Il diritto di proprietà e la responsabilità limitata delle società di capitali sono tra i capisaldi di un’economia di mercato e il grado della loro tutela è alla base delle valutazioni di investimento in un Paese.

Mentre il Governo si affanna a dichiarare di voler agevolare gli investimenti esteri in Italia (anche se a tali appassionate dichiarazioni spesso corrispondono provvedimenti che vanno in senso opposto), il gip di Milano Fabrizio D’Arcangelo emette un provvedimento nell’ambito della saga Ilva che fa strame del diritto di proprietà e del (sacro) principio della responsabilità limitata delle società di capitali.

Accogliendo una richiesta del commissario governativo dell’Ilva, il giudice D’Arcangelo ha deciso di destinare a quest’ultima una somma di denaro e titoli mobiliari per complessivi € 1.200.000.000 sequestrata, in via preventiva, alla famiglia Riva nell’ambito di una inchiesta per truffa allo Stato, inchiesta naturalmente ancora aperta.

Tali beni, di proprietà dei Riva fino a che il sequestro non diventerà definitivo (se mai succederà), vengono trasferiti ad Ilva S.p.A. in conto futuro aumento di capitale, con la contestuale “conversione del sequestro preventivo sui predetti beni, in sequestro del credito a titolo di futuro aumento di capitale”. D’Arcangelo entra nel dettaglio e dispone che “le azioni di nuova emissione dovranno essere intestate al Fondo unico giustizia e, per esso, al gestore ex lege Equitalia Giustizia spa”.
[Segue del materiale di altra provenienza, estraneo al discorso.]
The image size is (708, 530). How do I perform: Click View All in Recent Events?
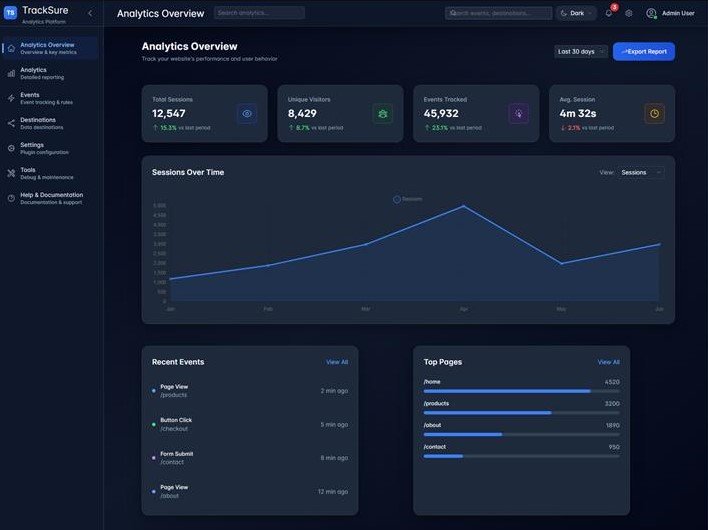pos(337,362)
Quindi, con provvedimento del giudice, (i) la proprietà dei beni sequestrati (n via cautelativa, ricordiamolo) viene trasferita a un diverso soggetto in cambio della proprietà di un altro bene, le azioni di nuova emissione di Ilva S.p.A. e (ii) poiché il controllo di Ilva fa capo alla stessa famiglia Riva, quest’ultima è sostanzialmente costretta a farsi carico direttamente di obbligazioni della società controllata per un importo pari a quello dell’aumento di capitale coattivo, in totale spregio del principio della responsabilità limitata delle società di capitale, caposaldo di un’economia di mercato che possa definirsi tale.
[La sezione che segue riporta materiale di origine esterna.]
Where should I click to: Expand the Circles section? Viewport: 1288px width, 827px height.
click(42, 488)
Le motivazioni del provvedimento fanno pensare: “Nel conflitto tra i diritti proprietari dei soggetti attinti da trasferimento coattivo e gli interessi costituzionalmente rilevanti al diritto all’ambiente salubre, al lavoro e alla salute, i primi debbano assumere una valenza necessariamente secondaria”, “gli interessi patrimoniali (come quello dei creditori delle imprese di grandi dimensioni) devono recedere di fronte a quello alla conservazione delle risorse produttive e dei livelli occupazionali”, “la lamentata compressione del diritto di proprietà sui beni originariamente attinti dal sequestro preventivo non è costituzionalmente illegittima quando si rilevi preordinata a consentire il soddisfacimento contestuale di una pluralità di interessi costituzionalmente rilevanti e di rilievo superiore a quello del diritto inciso, come risanare l’ambiente e la tutela della salute unitamente al mantenimento dei livelli occupazionali”.

Il solo fatto che un simile provvedimento possa essere emesso può indurre un assennato investitore che sia nelle condizioni di scegliere il Paese dove investire, a orientare lo sguardo in altra direzione. Con buona pace delle dichiarate intenzioni del Governo.